**Dataset excerpts:**

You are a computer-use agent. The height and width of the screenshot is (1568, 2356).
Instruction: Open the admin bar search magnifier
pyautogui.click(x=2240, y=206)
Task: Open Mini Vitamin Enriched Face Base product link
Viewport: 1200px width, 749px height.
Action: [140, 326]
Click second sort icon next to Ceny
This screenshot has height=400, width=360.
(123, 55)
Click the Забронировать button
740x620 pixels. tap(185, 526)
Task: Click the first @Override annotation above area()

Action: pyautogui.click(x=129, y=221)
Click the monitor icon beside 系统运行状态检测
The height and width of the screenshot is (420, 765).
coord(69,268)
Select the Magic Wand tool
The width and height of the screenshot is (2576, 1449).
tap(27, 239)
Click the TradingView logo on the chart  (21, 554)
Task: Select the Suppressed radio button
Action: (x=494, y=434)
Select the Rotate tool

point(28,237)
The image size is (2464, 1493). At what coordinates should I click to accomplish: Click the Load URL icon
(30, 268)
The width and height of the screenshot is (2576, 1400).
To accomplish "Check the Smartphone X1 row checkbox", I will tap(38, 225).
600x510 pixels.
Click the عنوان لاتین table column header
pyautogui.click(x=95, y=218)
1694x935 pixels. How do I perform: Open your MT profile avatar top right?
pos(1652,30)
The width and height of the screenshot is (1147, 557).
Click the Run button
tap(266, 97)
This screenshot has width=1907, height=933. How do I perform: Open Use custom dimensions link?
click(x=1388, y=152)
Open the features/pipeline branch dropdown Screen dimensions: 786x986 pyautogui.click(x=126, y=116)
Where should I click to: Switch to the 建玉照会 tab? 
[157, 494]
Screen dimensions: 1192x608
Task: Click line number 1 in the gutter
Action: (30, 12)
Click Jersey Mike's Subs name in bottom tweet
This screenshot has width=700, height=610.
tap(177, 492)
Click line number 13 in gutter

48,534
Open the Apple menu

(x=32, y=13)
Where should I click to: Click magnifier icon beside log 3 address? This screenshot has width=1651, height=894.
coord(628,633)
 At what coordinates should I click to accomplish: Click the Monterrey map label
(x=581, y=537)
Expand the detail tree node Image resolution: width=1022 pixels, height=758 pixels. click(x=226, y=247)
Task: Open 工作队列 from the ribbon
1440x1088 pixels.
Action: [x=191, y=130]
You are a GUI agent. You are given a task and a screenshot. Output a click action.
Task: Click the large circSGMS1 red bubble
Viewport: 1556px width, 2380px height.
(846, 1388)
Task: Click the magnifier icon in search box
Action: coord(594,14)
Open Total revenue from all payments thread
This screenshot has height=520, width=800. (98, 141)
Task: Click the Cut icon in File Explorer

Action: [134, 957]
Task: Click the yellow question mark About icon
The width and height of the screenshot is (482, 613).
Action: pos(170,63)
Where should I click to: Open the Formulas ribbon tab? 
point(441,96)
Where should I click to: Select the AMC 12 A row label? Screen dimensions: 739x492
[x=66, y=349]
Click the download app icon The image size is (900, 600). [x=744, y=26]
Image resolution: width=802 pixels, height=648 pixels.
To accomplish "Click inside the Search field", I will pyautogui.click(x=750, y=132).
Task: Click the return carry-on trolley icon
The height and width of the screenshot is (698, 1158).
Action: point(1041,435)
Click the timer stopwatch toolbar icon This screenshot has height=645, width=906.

**Your goal:** Please convert all the rows above into a JSON list of strings, with one string per line and the blank lines omitted.

**Response:**
[
  "You are a computer-use agent. The height and width of the screenshot is (1568, 2356).",
  "Instruction: Open the admin bar search magnifier",
  "pyautogui.click(x=2240, y=206)",
  "Task: Open Mini Vitamin Enriched Face Base product link",
  "Viewport: 1200px width, 749px height.",
  "Action: [140, 326]",
  "Click second sort icon next to Ceny",
  "This screenshot has height=400, width=360.",
  "(123, 55)",
  "Click the Забронировать button",
  "740x620 pixels. tap(185, 526)",
  "Task: Click the first @Override annotation above area()",
  "Action: pyautogui.click(x=129, y=221)",
  "Click the monitor icon beside 系统运行状态检测",
  "The height and width of the screenshot is (420, 765).",
  "coord(69,268)",
  "Select the Magic Wand tool",
  "The width and height of the screenshot is (2576, 1449).",
  "tap(27, 239)",
  "Click the TradingView logo on the chart  (21, 554)",
  "Task: Select the Suppressed radio button",
  "Action: (x=494, y=434)",
  "Select the Rotate tool",
  "point(28,237)",
  "The image size is (2464, 1493). At what coordinates should I click to accomplish: Click the Load URL icon",
  "(30, 268)",
  "The width and height of the screenshot is (2576, 1400).",
  "To accomplish \"Check the Smartphone X1 row checkbox\", I will tap(38, 225).",
  "600x510 pixels.",
  "Click the عنوان لاتین table column header",
  "pyautogui.click(x=95, y=218)",
  "1694x935 pixels. How do I perform: Open your MT profile avatar top right?",
  "pos(1652,30)",
  "The width and height of the screenshot is (1147, 557).",
  "Click the Run button",
  "tap(266, 97)",
  "This screenshot has width=1907, height=933. How do I perform: Open Use custom dimensions link?",
  "click(x=1388, y=152)",
  "Open the features/pipeline branch dropdown Screen dimensions: 786x986 pyautogui.click(x=126, y=116)",
  "Where should I click to: Switch to the 建玉照会 tab? ",
  "[157, 494]",
  "Screen dimensions: 1192x608",
  "Task: Click line number 1 in the gutter",
  "Action: (30, 12)",
  "Click Jersey Mike's Subs name in bottom tweet",
  "This screenshot has width=700, height=610.",
  "tap(177, 492)",
  "Click line number 13 in gutter",
  "48,534",
  "Open the Apple menu",
  "(x=32, y=13)",
  "Where should I click to: Click magnifier icon beside log 3 address? This screenshot has width=1651, height=894.",
  "coord(628,633)",
  " At what coordinates should I click to accomplish: Click the Monterrey map label",
  "(x=581, y=537)",
  "Expand the detail tree node Image resolution: width=1022 pixels, height=758 pixels. click(x=226, y=247)",
  "Task: Open 工作队列 from the ribbon",
  "1440x1088 pixels.",
  "Action: [x=191, y=130]",
  "You are a GUI agent. You are given a task and a screenshot. Output a click action.",
  "Task: Click the large circSGMS1 red bubble",
  "Viewport: 1556px width, 2380px height.",
  "(846, 1388)",
  "Task: Click the magnifier icon in search box",
  "Action: coord(594,14)",
  "Open Total revenue from all payments thread",
  "This screenshot has height=520, width=800. (98, 141)",
  "Task: Click the Cut icon in File Explorer",
  "Action: [134, 957]",
  "Task: Click the yellow question mark About icon",
  "The width and height of the screenshot is (482, 613).",
  "Action: pos(170,63)",
  "Where should I click to: Open the Formulas ribbon tab? ",
  "point(441,96)",
  "Where should I click to: Select the AMC 12 A row label? Screen dimensions: 739x492",
  "[x=66, y=349]",
  "Click the download app icon The image size is (900, 600). [x=744, y=26]",
  "Image resolution: width=802 pixels, height=648 pixels.",
  "To accomplish \"Click inside the Search field\", I will pyautogui.click(x=750, y=132).",
  "Task: Click the return carry-on trolley icon",
  "The height and width of the screenshot is (698, 1158).",
  "Action: point(1041,435)",
  "Click the timer stopwatch toolbar icon This screenshot has height=645, width=906."
]